A controvérsia morreu aí, sem
prejuízo em votos para o premiê.
Os convertidos ao berlusconismo também aceitam a idéia, que o
próprio premiê reitera com freqüência, de que ele não se encaixa
nas acusações de corrupção, e que
tudo não passa de perseguição caluniosa de juízes e promotores a
serviço dos partidos de esquerda.
Um levantamento da France
Presse indica que correm contra
ele oito processos e duas investigações judiciais. Três sentenças
em primeira instância, entre 1997
e 1998, o condenaram a seis anos e
cinco meses de prisão, por corrupção, maquiagem de balanços
financeiros e caixa dois.
Não há estudo quantitativo do
efeito do imbróglio na erosão de
sua popularidade. Mas muitos
crêem ser um grande fator.
Os que não votariam em Berlusconi de maneira alguma levam
também em conta as forças políticas ao seu lado, que vão, em meio
a 15 partidos, dos xenofóbicos da
Liga Lombarda aos neofascistas
da Força Nova, da Frente Social
Nacional e da Ação Social, esta última dirigida por Alessandra
Mussolini, neta do ditador.
No campo oposto, no bloco de
centro-esquerda, há entre os 17
partidos duas forças de extrema
esquerda. Mas a coalizão, dizem
seus partidários, tem um perfil
ideológico diluído. Há os verdes,
há ex-democrata-cristãos, há o
Partido da Esquerda Democrática, que é o antigo Partido Comunista Italiano, reconvertido há 30
anos à social democracia.
Nesse bloco, no entanto, o grande trunfo está no insosso Romano
Prodi, que, confirmadas as pesquisas, seria novamente premiê. É
um economista discreto, introvertido e lacônico, um anti-Berlusconi em muitos sentidos.

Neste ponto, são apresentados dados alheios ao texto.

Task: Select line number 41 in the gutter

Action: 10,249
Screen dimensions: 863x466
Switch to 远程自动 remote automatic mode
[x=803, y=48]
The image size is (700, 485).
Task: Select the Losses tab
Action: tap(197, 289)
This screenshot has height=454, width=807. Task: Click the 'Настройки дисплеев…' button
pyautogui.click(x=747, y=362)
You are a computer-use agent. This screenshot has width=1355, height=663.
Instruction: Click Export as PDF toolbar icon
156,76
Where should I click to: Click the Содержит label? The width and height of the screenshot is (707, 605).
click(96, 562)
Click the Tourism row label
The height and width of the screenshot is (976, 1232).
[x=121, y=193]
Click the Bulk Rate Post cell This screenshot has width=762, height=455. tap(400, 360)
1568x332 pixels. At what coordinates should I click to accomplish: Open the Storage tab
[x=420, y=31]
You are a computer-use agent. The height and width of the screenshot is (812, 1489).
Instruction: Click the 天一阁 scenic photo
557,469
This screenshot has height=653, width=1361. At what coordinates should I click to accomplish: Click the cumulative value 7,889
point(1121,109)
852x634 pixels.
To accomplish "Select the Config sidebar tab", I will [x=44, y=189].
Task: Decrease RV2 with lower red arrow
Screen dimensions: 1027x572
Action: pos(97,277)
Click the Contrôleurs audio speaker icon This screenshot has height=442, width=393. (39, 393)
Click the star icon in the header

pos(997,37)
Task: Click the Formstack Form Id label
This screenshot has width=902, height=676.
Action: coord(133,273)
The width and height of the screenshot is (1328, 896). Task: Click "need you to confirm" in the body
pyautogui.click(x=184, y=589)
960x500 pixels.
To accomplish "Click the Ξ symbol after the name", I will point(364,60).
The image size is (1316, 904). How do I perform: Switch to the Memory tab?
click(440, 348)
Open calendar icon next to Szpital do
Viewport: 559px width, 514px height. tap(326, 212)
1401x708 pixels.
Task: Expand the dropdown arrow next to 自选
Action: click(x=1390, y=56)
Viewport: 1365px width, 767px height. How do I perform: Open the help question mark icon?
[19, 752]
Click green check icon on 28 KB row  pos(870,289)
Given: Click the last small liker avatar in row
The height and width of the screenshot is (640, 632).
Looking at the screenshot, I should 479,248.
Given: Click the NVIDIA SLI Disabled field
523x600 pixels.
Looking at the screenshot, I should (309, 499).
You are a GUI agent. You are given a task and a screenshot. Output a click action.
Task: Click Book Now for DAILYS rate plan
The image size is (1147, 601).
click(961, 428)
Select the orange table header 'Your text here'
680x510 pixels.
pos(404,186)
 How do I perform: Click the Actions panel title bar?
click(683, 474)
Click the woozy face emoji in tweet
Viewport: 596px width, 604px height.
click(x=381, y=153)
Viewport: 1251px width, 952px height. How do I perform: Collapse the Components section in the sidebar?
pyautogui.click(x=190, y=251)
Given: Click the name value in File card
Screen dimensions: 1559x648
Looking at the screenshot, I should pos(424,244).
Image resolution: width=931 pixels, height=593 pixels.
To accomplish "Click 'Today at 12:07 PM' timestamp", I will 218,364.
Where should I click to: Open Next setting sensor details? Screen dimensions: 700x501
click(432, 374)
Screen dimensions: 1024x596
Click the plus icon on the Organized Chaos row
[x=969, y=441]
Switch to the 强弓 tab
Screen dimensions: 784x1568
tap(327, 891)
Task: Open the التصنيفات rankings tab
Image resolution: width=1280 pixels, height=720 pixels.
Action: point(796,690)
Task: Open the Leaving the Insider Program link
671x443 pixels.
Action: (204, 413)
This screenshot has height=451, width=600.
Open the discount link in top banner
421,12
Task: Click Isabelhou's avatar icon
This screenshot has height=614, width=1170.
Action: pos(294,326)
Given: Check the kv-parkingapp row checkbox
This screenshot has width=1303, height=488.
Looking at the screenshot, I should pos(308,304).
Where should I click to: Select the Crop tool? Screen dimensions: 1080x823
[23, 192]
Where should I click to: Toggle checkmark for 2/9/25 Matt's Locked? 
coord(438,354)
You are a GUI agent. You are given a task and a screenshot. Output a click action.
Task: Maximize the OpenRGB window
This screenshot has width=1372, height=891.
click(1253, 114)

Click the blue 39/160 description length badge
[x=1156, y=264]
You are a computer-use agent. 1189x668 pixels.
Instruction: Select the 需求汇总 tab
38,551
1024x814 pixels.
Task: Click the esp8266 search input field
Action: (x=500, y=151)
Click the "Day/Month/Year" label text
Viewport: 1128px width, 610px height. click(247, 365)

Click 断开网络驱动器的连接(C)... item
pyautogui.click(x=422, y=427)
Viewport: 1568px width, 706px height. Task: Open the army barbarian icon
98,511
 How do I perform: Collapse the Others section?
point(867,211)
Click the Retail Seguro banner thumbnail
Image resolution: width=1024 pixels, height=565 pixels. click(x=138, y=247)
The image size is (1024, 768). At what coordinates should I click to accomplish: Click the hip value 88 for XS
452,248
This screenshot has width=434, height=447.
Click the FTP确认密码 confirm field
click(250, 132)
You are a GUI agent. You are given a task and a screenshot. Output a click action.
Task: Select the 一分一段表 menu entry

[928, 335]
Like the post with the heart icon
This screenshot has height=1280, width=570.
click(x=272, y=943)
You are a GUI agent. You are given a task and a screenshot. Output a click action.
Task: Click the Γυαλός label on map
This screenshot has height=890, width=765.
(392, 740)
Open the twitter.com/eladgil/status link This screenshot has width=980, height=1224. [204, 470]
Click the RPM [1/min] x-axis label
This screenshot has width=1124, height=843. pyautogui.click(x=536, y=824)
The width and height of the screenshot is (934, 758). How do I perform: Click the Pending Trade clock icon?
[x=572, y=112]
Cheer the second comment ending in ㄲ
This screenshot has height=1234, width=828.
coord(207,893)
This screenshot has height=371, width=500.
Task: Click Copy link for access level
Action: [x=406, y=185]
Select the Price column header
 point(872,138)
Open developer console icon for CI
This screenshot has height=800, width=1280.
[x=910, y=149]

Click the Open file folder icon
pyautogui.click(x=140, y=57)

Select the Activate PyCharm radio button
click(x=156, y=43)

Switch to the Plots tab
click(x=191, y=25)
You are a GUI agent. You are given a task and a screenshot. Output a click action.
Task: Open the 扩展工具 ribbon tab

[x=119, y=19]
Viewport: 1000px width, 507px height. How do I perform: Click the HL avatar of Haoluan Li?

Chamado de "il Professore"
-ele lecionou em Bolonha, Harvard e Stanford-, é obcecado
por Berlusconi. Ele o derrotou em
1996 e, nos cinco anos em que foi
presidente da Comissão Européia, em Bruxelas, gastava parte
de seu tempo para monitorar o
desempenho do adversário.
O problema é saber se Prodi teria condições de virar a Itália pelo
avesso. A revista "The Economist" diz que a situação econômica do país é estruturalmente grave
para terapias de curto e médio
prazo. Também prevê a dificuldade de Prodi em administrar uma
maioria estreita. E aponta a ausência em sua plataforma de reformas estruturais ambiciosas.